I didn't know what transpired in the house, but I had a better idea once we got back on the interstate. Dumbass pulled out a pack of cigarettes from his pocket, and I told him I normally don't let people smoke in my car. He replied by shaking out five crack rocks into his hand from the empty pack. I was beside myself at this point - completely dismayed as to what had happened that day. As Dumbass broke up the rocks in his hand and snorted them, he proceeded to tell me how he recently moved to Michigan from Miami, where he used to deal cocaine. "They arrested my old man on a sting," Dumbass explained. "Fucking cops," he elaborated. After Dumbass enlightened me with more of his senseless stories, I learned that not only was I harboring a drug dealer, but an ex-convict as well. What a great way to spend a Sunday. The "Lord's" day. He did pay me though - $50 like he promised.
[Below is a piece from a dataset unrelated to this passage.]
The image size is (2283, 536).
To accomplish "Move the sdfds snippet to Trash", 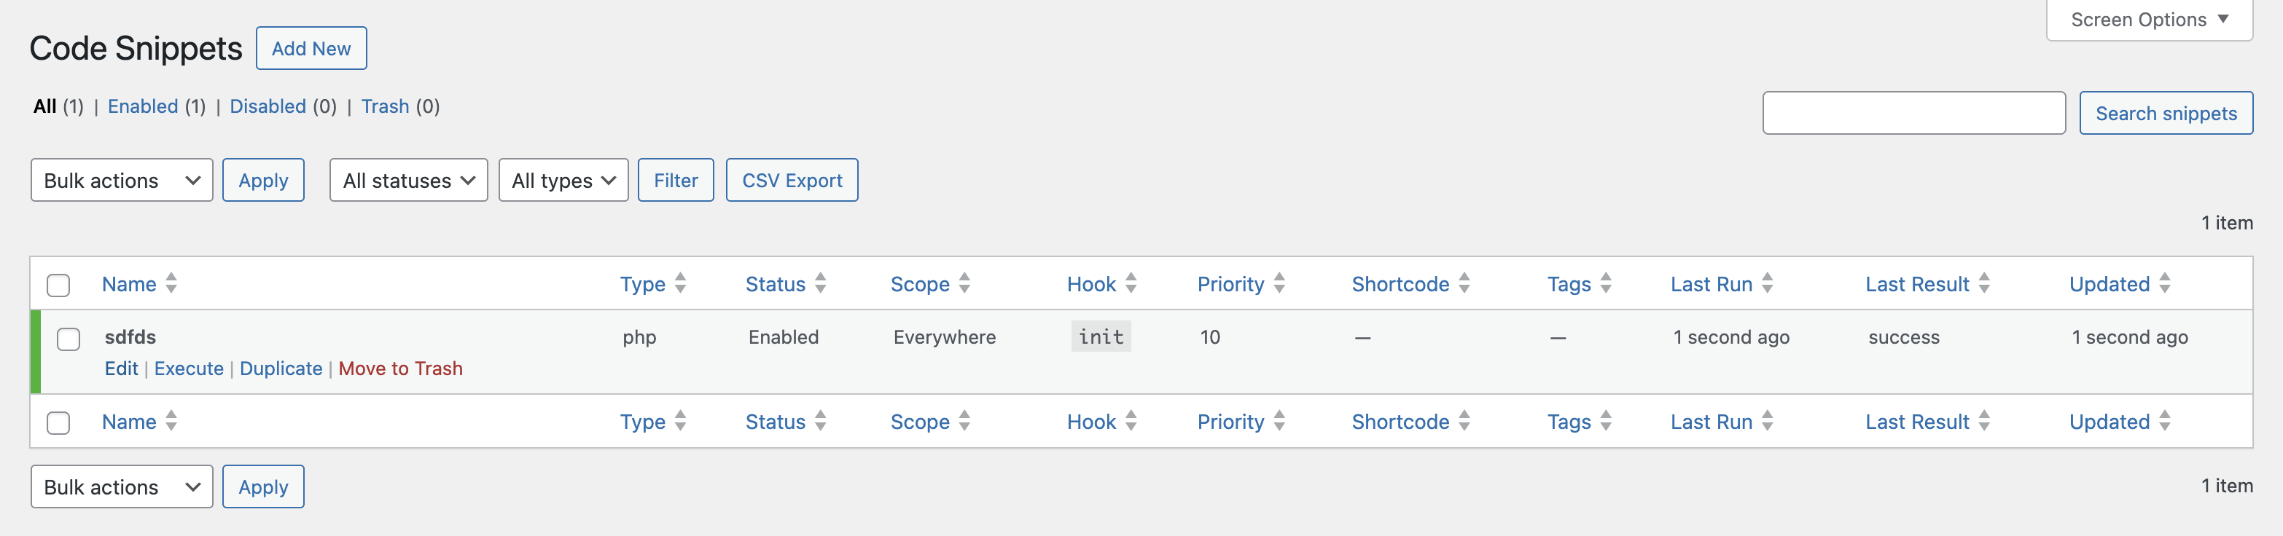I will pos(401,369).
The next week, Dumbass robbed our work. That's right. He robbed the place. But since he didn't have a car, this made his getaway much less smooth than the average criminal. Apparently Dumbass had been stealing cash from the golf course for months and decided to take off running after stealing the last amount of the beer-cart money, leaving his cooking apron on the pavement of the parking lot during his mad dash to the nearest major road. Oh yeah, Dumbass also broke into our boss' house to steal a few items and held up a local video store at knife-point. He was apprehended later that week.

Needless to say, this was one of the biggest mistakes of my life. I know you know this because you wasted your time reading my incredibly stupid story. I'm sorry. But I felt I owed it to you to let you know what a moron I was. I am convinced that I am a different person now, and that such horrible judgment and decision making is behind me. As for Dumbass, he's still in jail. If he dies in his cell, it's well deserved for being such a loser.

1 comment:

emily said...

wow! funny story.... it should make you feel better.... a very similar thing happened to me.

one of my best friends, who i hadn't seen in a while, asked me to drive him to his "friends" house. so i drove to taylor (which for me was far, i had never really left dearborn since getting my drivers license).

once we got there to "return some movies" my friend told me to come inside...bad idea.. i said no, but he insisted. at age 16 i was in a crack house with 40 year old men, my "best friend" and a 3 year old running around in just what looked like a week old diaper. i was scared to death. they tried to get me to smoke with him and then they passed around a large glass container, which i now know was a 40.... we got back in the car, he did his drugs and i cried all the way from his house to mine.